Your answer must be the exact lines from the one holding "Where should I" through the last line of the records below, with no pictures.
——
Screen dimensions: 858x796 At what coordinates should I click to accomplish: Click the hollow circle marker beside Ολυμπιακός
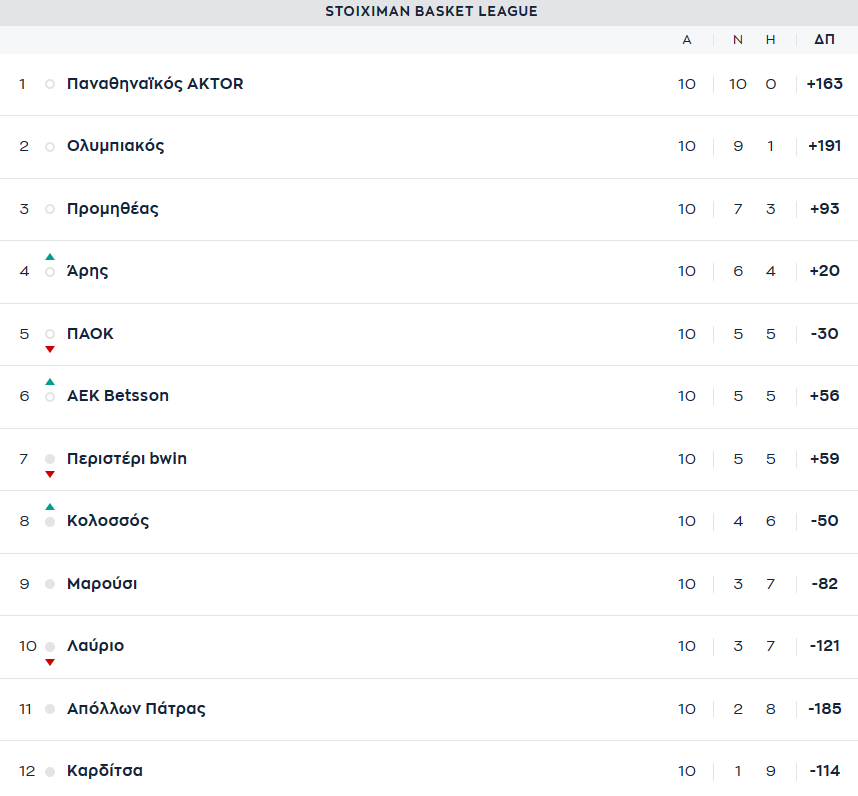pyautogui.click(x=50, y=147)
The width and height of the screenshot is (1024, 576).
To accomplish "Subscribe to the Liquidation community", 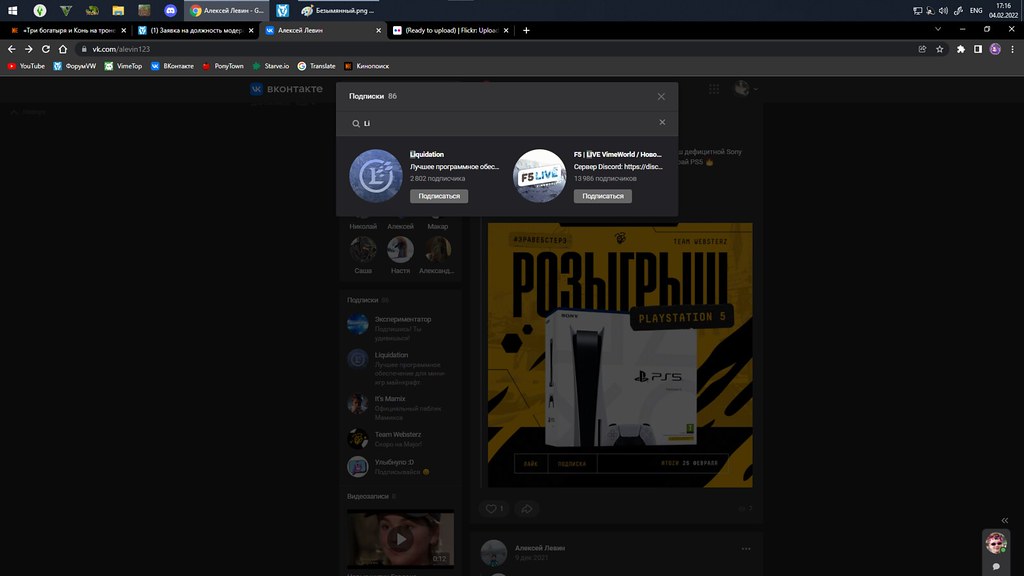I will tap(438, 196).
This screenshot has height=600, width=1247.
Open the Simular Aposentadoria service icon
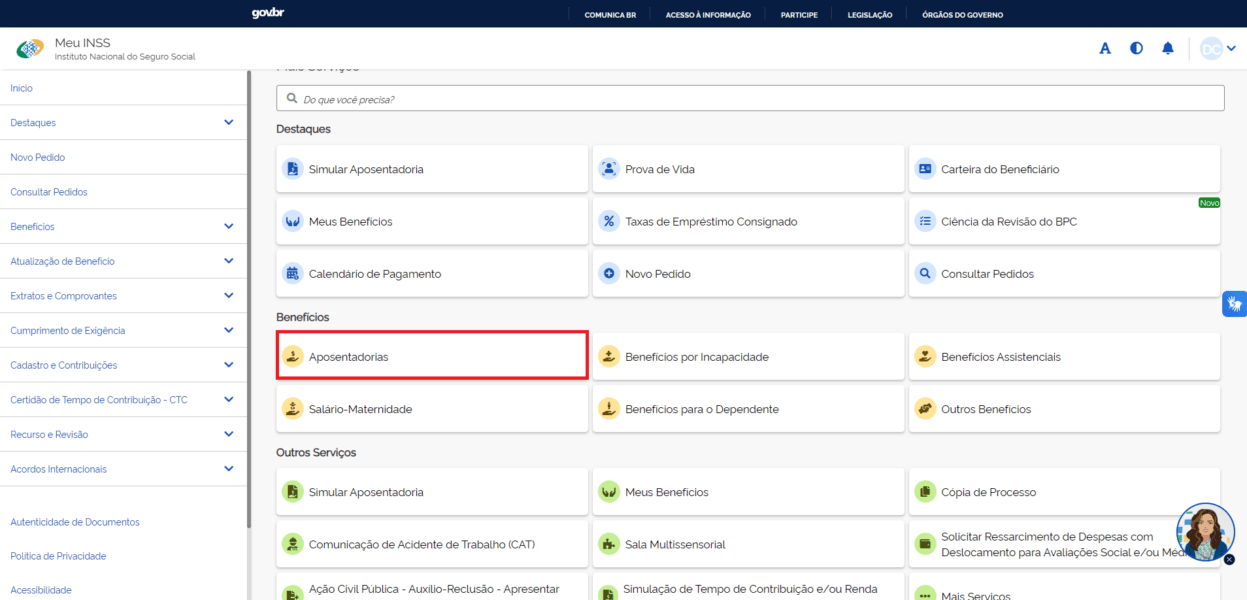pyautogui.click(x=291, y=168)
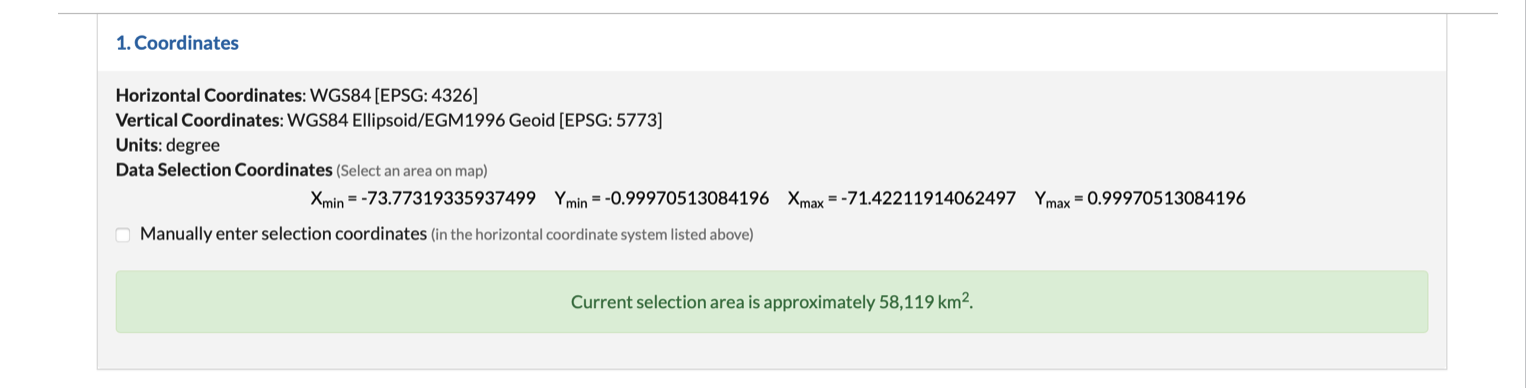The height and width of the screenshot is (388, 1526).
Task: Click the WGS84 Ellipsoid/EGM1996 Geoid text
Action: click(420, 121)
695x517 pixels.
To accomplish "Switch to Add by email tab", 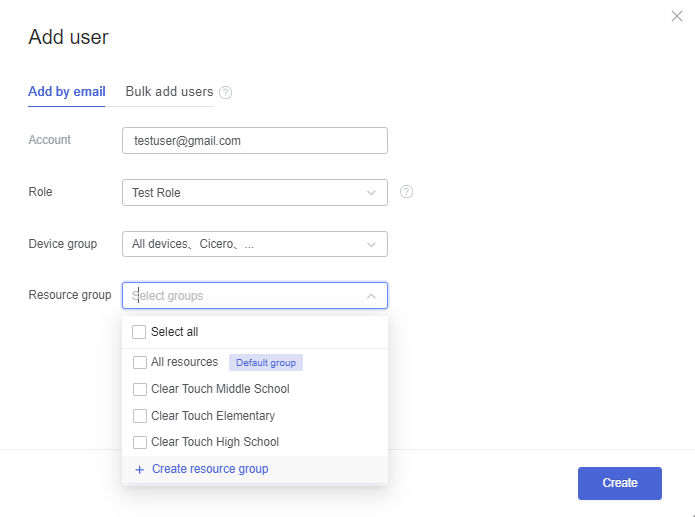I will [66, 92].
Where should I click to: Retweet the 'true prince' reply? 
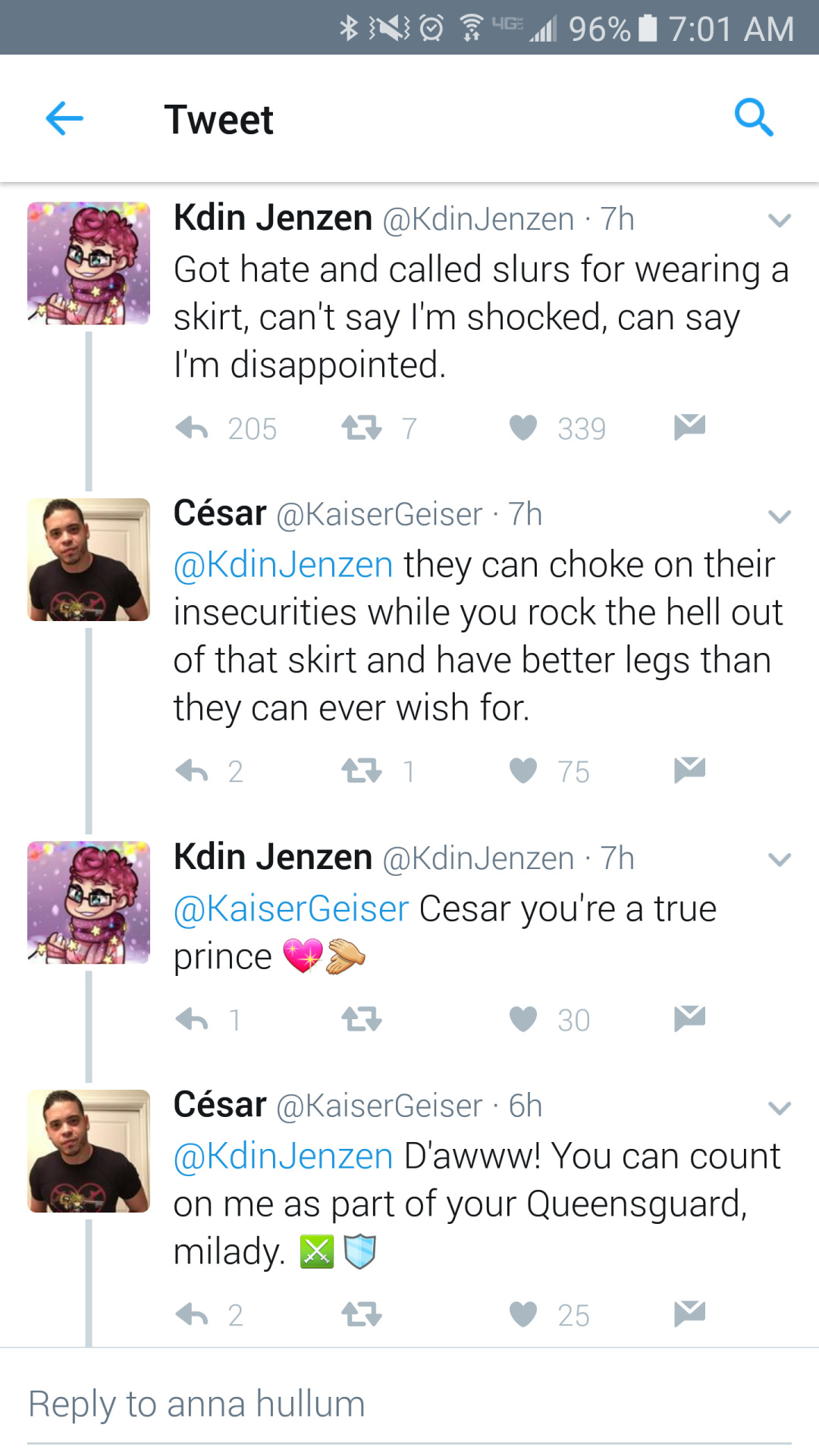pos(362,1020)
——
Solution to the problem ▸
Where should I click to: Retweet the 'true prince' reply? 
pos(362,1020)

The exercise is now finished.